Abstract

Acute aortic syndromes and pulmonary embolism (PE) are in the cardiovascular differential diagnosis of acute chest discomfort.1,2 We present two challenging cases: a case of hemodynamically unstable PE in the course of recuperation following aortic rupture repair, and another case with acute aortic dissection while being treated with anticoagulation for prior hemodynamically unstable PE.
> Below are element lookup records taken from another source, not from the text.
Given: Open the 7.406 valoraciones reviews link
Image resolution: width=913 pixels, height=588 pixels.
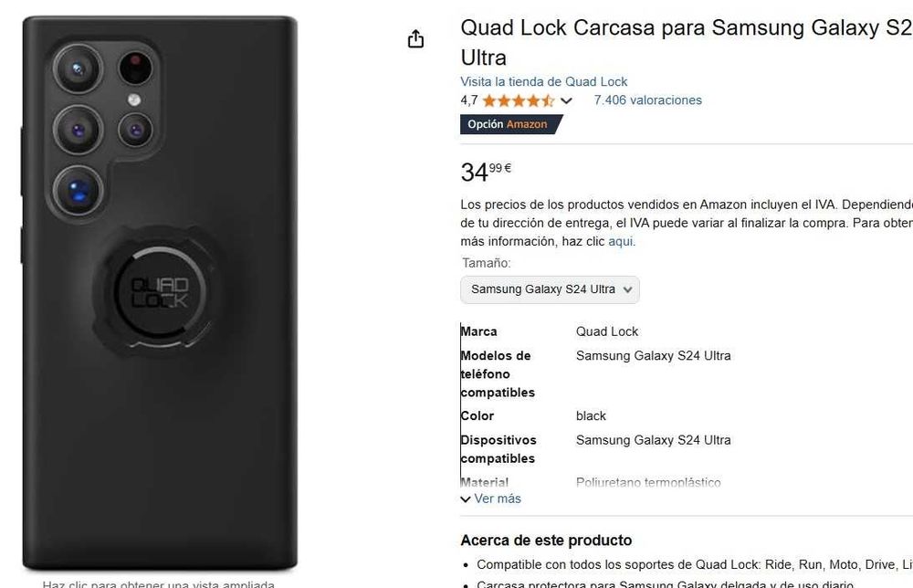Looking at the screenshot, I should click(x=647, y=100).
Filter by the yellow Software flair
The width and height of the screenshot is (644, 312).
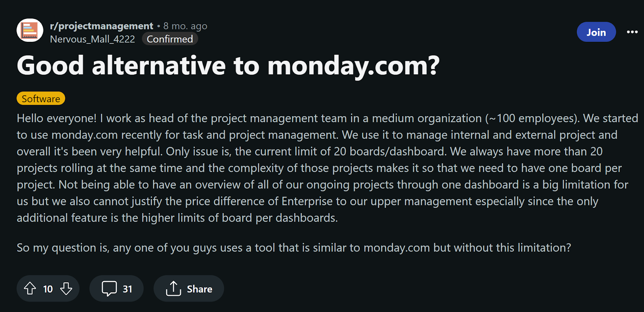(41, 99)
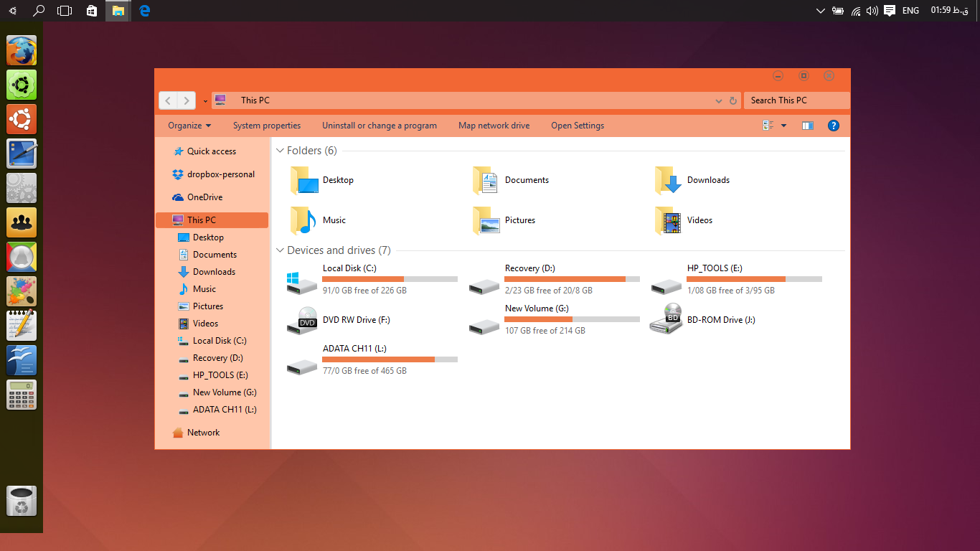Open the view options dropdown arrow
980x551 pixels.
(782, 125)
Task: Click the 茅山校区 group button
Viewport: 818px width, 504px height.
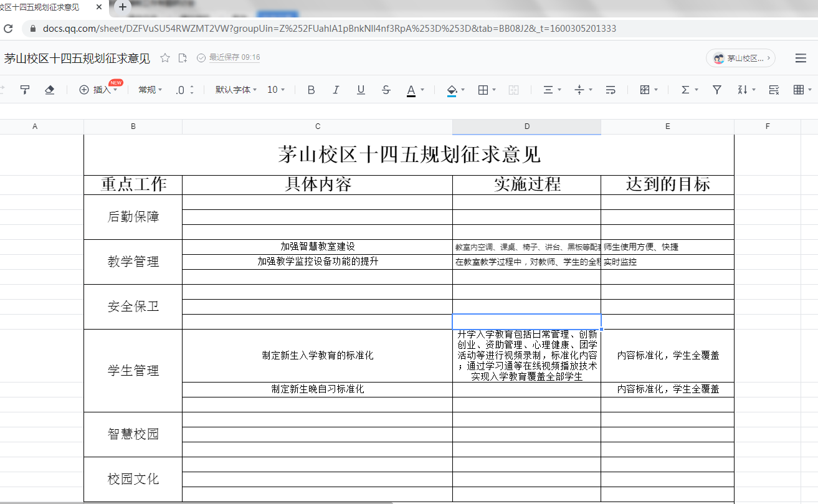Action: click(740, 58)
Case 1: syncope, tachycardia, and hypotension in a patient with recent aortic rupture open repair
A 69-year-old woman was brought to the emergency room with severe abdominal discomfort and tachycardia (102 bpm). Contrast-enhanced computed-tomography revealed a large ruptured abdominal aortic aneurysm and hematoma (Panels A1, A2). She underwent emergent open aneurysm repair and was discharged uneventfully on postoperative day 8.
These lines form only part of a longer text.